Persepolis is the story of Satrapi’s experiences as a youth in Iran living through the Islamic Revolution and the War with Iraq in the 1970s and 1980s. It is a story about an ordinary but also outrageous childhood. Persepolis won critical acclaim in France, has received a number of awards and has been compared favorably to Art Spiegelman’s Maus. Persepolis 2 is the second half of her story.
In Chicken With Plums, Satrapi chronicles the last eight days in the life of a great uncle who, according to family lore, decided to lie down and die after his wife destroyed his musical instrument, a tar, over her knee.
Satrapi lives in Paris where her illustrations appear regularly in newspapers and magazines. Her work also appeared this summer in The New York Times. She is at work on an animated film adaptation of Persepolis.
Cornell University mathematician Steven Strogatz will speak on “Sync: The Emerging Science of Spontaneous Order” at 4 p.m. Thursday, Oct. 26, in Rebstock Hall, Room 215.
Widely recognized for his groundbreaking discoveries in chaos and complexity theory, Strogatz is a pioneer in the cutting-edge science of synchrony, the hidden order that governs the rhythms of nature, which can be seen in fireflies flashing in unison, sleep patterns, the behavior of cancer cells, consciousness arising from the interplay of millions of brain cells, riots and fads.

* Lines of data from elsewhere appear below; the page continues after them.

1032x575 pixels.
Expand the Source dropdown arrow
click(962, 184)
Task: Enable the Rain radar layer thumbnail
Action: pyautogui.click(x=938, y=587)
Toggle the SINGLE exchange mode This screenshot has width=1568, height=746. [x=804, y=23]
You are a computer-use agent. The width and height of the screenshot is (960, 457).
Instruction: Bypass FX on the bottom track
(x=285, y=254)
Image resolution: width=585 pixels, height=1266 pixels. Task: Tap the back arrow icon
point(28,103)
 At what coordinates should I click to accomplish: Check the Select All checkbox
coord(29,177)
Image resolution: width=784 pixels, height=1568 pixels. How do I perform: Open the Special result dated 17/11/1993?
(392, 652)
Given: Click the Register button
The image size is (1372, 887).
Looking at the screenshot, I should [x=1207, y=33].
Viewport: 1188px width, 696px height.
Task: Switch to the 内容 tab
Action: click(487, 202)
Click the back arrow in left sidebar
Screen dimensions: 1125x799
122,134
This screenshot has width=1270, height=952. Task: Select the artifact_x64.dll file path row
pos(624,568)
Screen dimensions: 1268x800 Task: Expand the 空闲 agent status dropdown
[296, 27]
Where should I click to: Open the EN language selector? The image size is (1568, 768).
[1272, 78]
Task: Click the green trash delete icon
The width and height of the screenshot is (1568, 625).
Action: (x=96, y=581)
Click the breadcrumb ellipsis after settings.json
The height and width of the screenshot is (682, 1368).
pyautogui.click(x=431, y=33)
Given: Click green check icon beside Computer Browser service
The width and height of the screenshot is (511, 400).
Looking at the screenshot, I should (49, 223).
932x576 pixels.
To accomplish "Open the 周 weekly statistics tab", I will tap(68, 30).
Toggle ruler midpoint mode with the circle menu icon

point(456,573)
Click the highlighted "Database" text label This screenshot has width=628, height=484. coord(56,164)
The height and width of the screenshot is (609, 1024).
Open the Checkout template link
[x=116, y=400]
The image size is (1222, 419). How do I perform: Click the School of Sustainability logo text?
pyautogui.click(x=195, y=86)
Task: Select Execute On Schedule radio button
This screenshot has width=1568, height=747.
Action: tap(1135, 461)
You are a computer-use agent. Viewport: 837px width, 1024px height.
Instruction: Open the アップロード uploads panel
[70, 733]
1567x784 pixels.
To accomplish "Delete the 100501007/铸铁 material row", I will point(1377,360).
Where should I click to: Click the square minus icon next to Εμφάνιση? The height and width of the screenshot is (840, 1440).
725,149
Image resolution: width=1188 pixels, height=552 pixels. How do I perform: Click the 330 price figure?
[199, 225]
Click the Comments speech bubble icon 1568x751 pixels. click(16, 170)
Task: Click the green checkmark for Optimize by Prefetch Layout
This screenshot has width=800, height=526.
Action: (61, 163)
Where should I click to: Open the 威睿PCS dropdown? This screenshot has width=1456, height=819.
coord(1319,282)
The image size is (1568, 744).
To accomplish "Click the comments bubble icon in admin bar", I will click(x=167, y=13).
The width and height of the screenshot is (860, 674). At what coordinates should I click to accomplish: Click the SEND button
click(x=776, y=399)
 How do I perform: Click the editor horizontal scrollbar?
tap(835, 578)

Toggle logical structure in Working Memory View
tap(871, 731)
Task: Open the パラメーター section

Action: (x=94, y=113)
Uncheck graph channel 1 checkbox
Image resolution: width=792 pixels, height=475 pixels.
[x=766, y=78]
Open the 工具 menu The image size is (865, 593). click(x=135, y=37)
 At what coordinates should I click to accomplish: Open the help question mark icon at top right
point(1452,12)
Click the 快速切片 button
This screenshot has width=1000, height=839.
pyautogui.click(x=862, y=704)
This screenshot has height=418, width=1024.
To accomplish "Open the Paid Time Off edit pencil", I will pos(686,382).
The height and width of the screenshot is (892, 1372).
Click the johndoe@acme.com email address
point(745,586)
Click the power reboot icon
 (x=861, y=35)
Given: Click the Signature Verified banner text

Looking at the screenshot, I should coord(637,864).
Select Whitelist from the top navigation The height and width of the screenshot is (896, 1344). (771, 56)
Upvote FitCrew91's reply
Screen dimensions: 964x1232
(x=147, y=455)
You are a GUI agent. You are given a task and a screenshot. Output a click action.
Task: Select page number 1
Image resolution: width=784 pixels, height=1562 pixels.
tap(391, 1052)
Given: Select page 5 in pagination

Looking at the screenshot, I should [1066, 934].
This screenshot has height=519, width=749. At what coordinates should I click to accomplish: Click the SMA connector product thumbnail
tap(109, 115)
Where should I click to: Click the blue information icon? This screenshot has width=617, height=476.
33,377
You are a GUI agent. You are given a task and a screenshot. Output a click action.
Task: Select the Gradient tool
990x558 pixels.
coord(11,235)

It also can be seen in inanimate systems, such as traffic-flow patterns, electrons in a superconductor and quantum mechanics.
His 2003 book, Sync: The Emerging Science of Spontaneous Order, outlines his research on how individual members within a complex system can influence a spontaneous reaction affecting the behavior of the entire group.
His work has been featured in many publications, including Nature, Science, Scientific American, Newsweek, The New York Times, Die Zeit and broadcast on BBC radio, National Public Radio, CBS News and numerous other mass media outlets.
Strogatz is a professor in the Department of Theoretical and Applied Mechanics and the Center for Applied Mathematics at Cornell University. He earned a bachelor’s degree from Princeton University in 1980, bachelor’s and master’s degrees from Cambridge University in 1982 and 1986, and a doctorate in applied mathematics from Harvard University in 1986.
He taught at Massachusetts Institute of Technology and at Harvard before joining the Cornell faculty in 1994.